Let me begin with a Mea Culpa. I’ve been so busy that I couldn’t get my head around posting any updates last week. That and the weather is thoroughly winter. Okay that’s not quite true. No one knows winter-bleak like an Ohioan. So the 2 C and partial shade really doesn’t cut it for excuses. But for Szeged, Hungary’s city of sunshine, a few days without the amber bounty seems, well, apocalyptic. Amen.
We’ve been spending early Sunday mornings driving to flea markets in the county. Each Sunday a different village hosts the flea market. There isn’t one today because it’s the rare 5th Sunday of a month.
I would say that 75% of the fun in going to these markets is the drive to get there. These are real, Hungarian villages. Tour busses cannot fit along these roads, and when the major highways were designed (for maximum efficiency in getting through Hungary quickly), no one thought to link these villages into the main pathways. But that seems to be alright by the people, and certainly alright by travelers looking for a little slice of authenticity. Especially here in Hungary’s Great Plain, the wide spaces and chilled wheat inspire adventure. I think I’ve probably always been a country girl at heart. Nothing pleases me more than seeing a chipped wooden sign advertising horse studding, or a little donkey in the distance rummaging for feed.
Most of the markets are set up the same. At the entrance you’ll find the animals: chickens, ducks, geese. Sometimes pigs and goats, but not always, and not this time of year. And all kinds of food for the animals. And puppies! Most of the puppies! are pure breads, though not always. Last week a man was giving away shepherd mixes because, as the man told us, the “mom” was a little bit of a farm tart. But he wanted them to go to a good home.

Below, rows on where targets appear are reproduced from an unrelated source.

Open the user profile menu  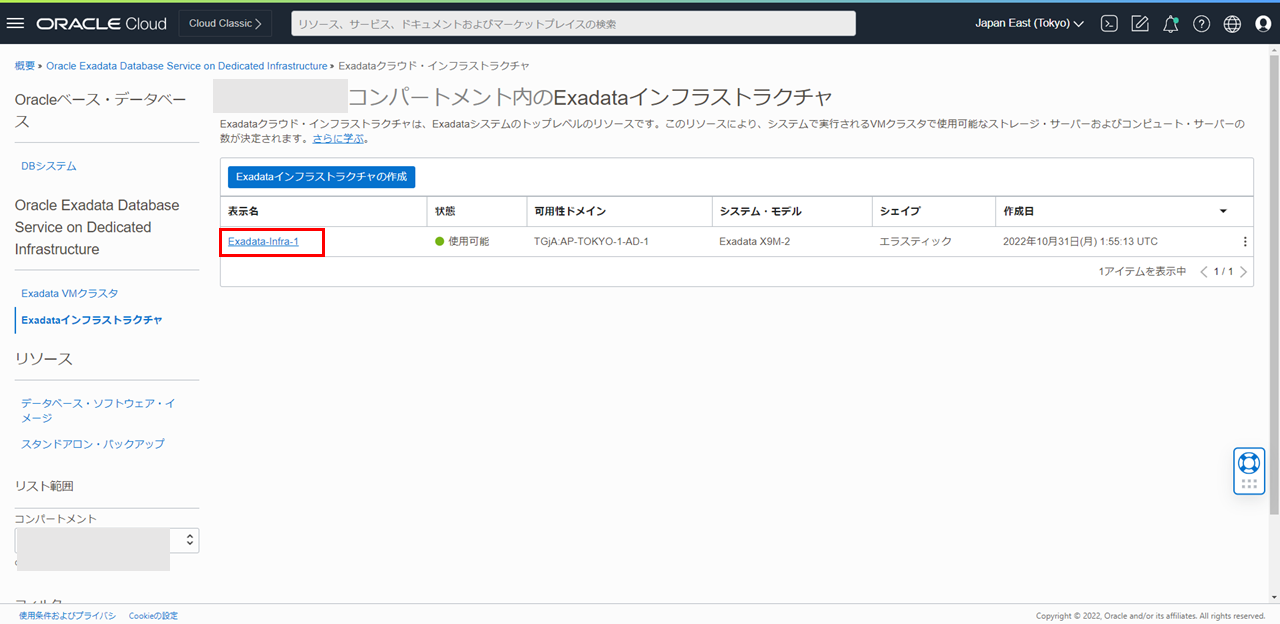[x=1263, y=24]
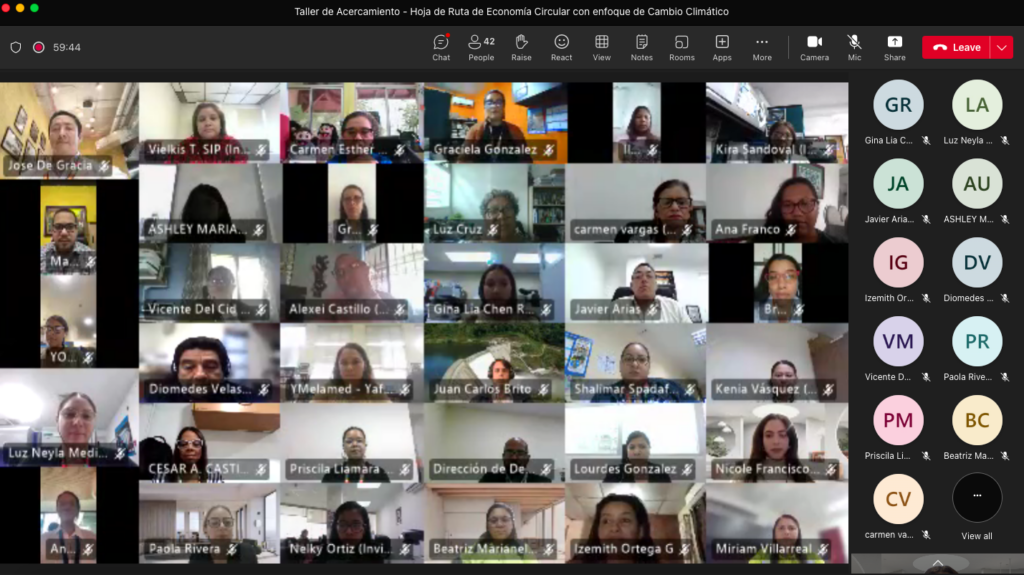Viewport: 1024px width, 575px height.
Task: Select the GR participant avatar
Action: point(898,105)
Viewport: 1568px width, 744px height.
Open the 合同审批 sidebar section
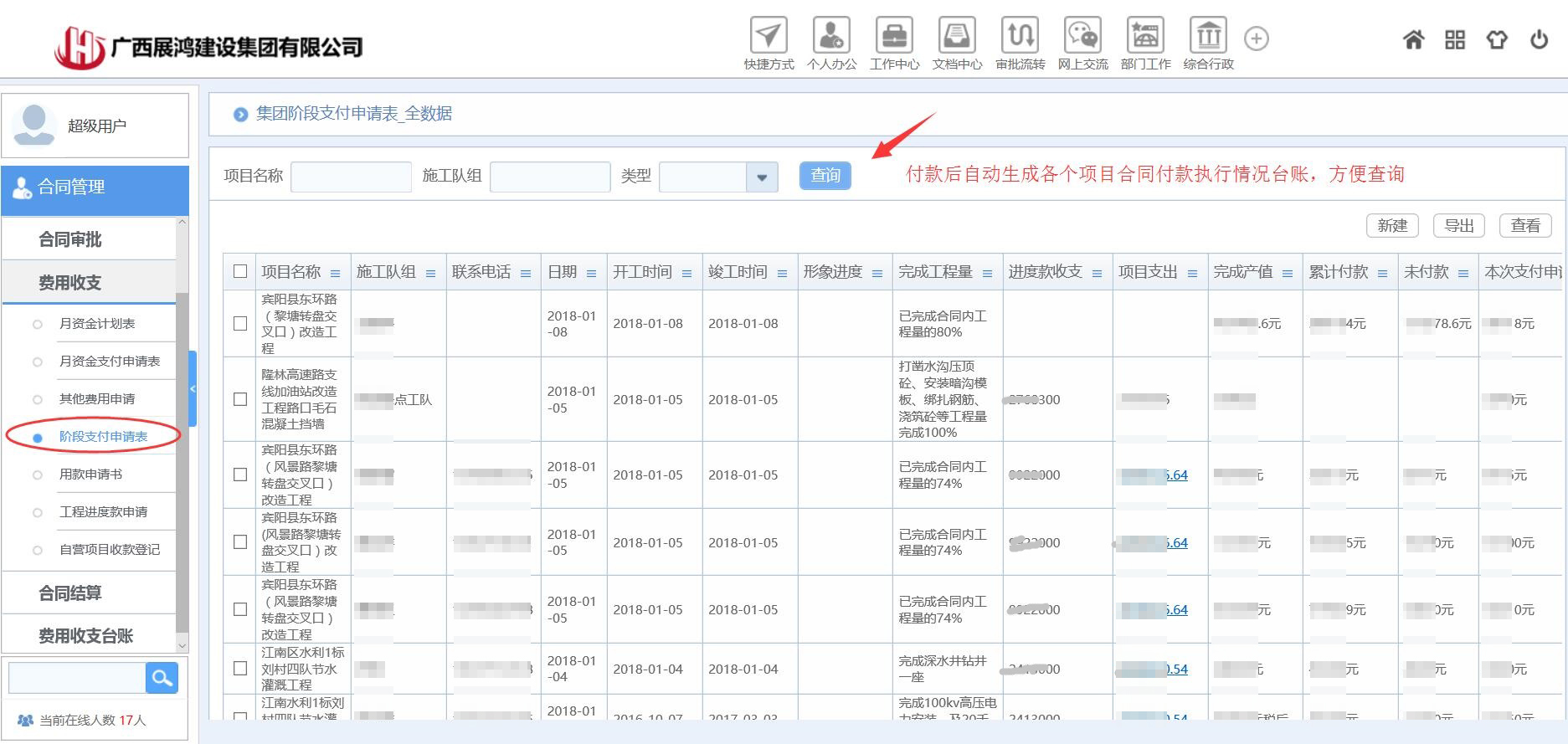pos(70,239)
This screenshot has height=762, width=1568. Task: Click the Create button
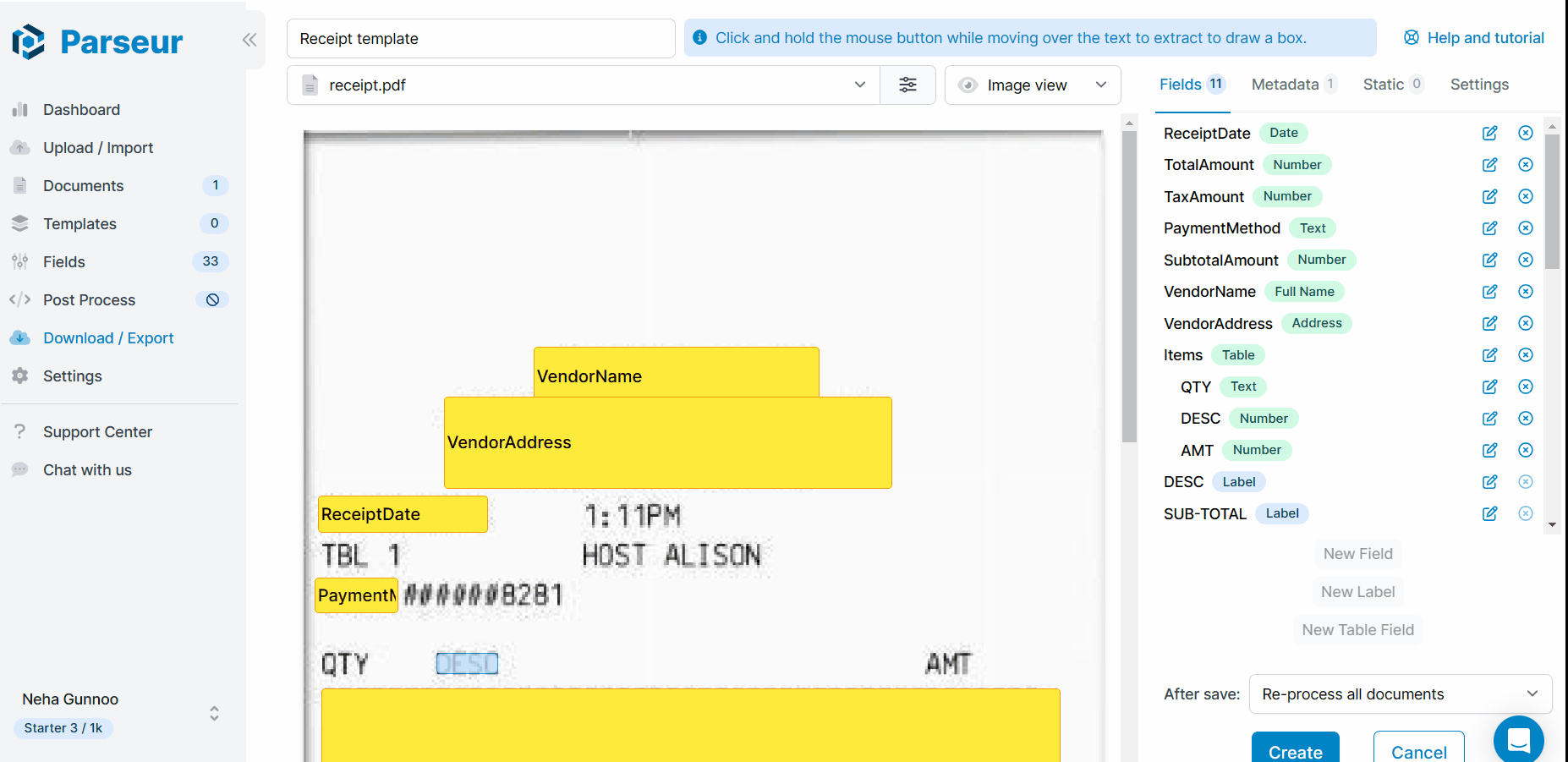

Most of the people that frequent these places are those living in the county. Farms, mostly, and some pickers. Good people with somewhat difficult lives. The market is the place to buy everything. From gulyas cauldrons, horse reins, spark plugs for an old Fiat to liquorish and bras (not usually at the same stand).
I love to go. I love to watch the hundreds of people looking for treasures. I love to watch Gyorgyi haggle a few cents off of a little piece of pottery. The air is filled with the smell of mulled wine, fried kolbasz and langos. It really is the cure for any partially sunless winter blues.